Researchers from the University of Cape Town are supporting South Africa’s proposed 20% tax on online gambling revenue, arguing that the country’s betting boom is causing financial and social harm. Introduced by South Africa’s National Treasury, the proposal would taxes gross gambling revenue in addition to existing 6% to 9% provincial taxes.
Academics from the university’s Research Unit on the Economics of Excisable Products said the intervention is necessary as online and retail betting activity expand rapidly nationwide. According to the researchers, online and retail betting tripled between the 2021/22 and 2024/25 financial years, while total gambling expenditure doubled over the same period.
The academics, Dr Nicole Vellios, Mxolisi Zondi and Professor Corné van Walbeek, outlined their position in an article published in Econ3x3. Vellios stated:
“The gambling industry has strongly criticised Treasury’s proposal, first published in a discussion paper in November 2025. This is hardly surprising. We have seen a similar pattern in other sectors, including tobacco, alcohol and sugar sweetened beverages. The supposed economic benefits of these industries are loudly promoted, while the social, health and financial costs are conveniently ignored.”
Betting Growth Triggering Public Health Concerns in South Africa
The debate around gambling taxation in South Africa has moved from revenue generation into concerns around consumer harm and economic pressure on households. A 2025 survey by Old Mutual found that 52% of South Africans earning more than R8,000 monthly engage in gambling activities. Participation was highest among men and people aged between 30 and 49 years old.

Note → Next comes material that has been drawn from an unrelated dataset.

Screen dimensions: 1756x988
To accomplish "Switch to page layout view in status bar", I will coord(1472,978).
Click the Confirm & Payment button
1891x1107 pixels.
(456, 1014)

Three quarters of respondents said they used online betting or gambling applications, while one quarter reported financial difficulties linked to gambling activity. Mxolisi Zondi commented:
“The rapid expansion of online betting, fuelled by relentless marketing and frictionless digital access, represents a significant public policy challenge. A tiny fraction of gamblers win large sums, but most lose. The industry functions as an arbitrary and highly asymmetrical income redistributor, where, in aggregate, resources tend to flow from poorer households to corporate operators.”
This framing is important because it reflects a growing argument among policymakers and public-health researchers that betting is now viewed more as a revenue source than entertainment in Africa.

True Debate Around Gambling Accessibility
One of the more revealing parts of the discussion is the focus on digital accessibility from the researchers. The academics argued that the proposed tax should apply to both online and retail betting to prevent gamblers from simply shifting behaviour between channels. This shows how deeply integrated betting has become within South Africa’s digital economy.
Online betting platforms reduce friction significantly, with registration taking minutes and players accessing instant deposits or payouts. The researchers estimated that South Africans wagered around R1.5 trillion during the 2024/25 financial year, although the figure includes recycled payouts reinvested into bets. Van Walbeek also spoke on the research outcomes:
“While it illustrates the scale of gambling activity, it also reflects the dynamic that payouts are not typically withdrawn in full by players, but are instead frequently reinvested into further betting. Industry marketing strategies actively reinforce this behaviour, commonly targeting customers immediately after a payout with incentives, such as exclusive offers, to encourage continued play.”
This is one of the least understood mechanics within digital betting ecosystems. Gross wagering figures often appear enormous because betting cycles repeat inside operator platforms before money ever leaves the system.
Proposal Might Influence Other African Markets
South Africa's proposal is likely to attract attention across other African gambling markets facing similar regulatory pressures. Governments want stronger tax revenues from the sector, while public-health groups demand tighter controls around advertising and problem gambling. Operators, meanwhile, warn that excessive taxation could strengthen illegal and offshore gambling markets without improved compliance systems.
The researchers themselves acknowledged that taxation alone would not solve gambling-related harm. Vellios added:
“Increasing tax rates by 20% without strengthening compliance is unlikely to yield the expected revenue gains. The South African Revenue Service should therefore explore and mandate appropriate technologies to enhance monitoring and enforcement.”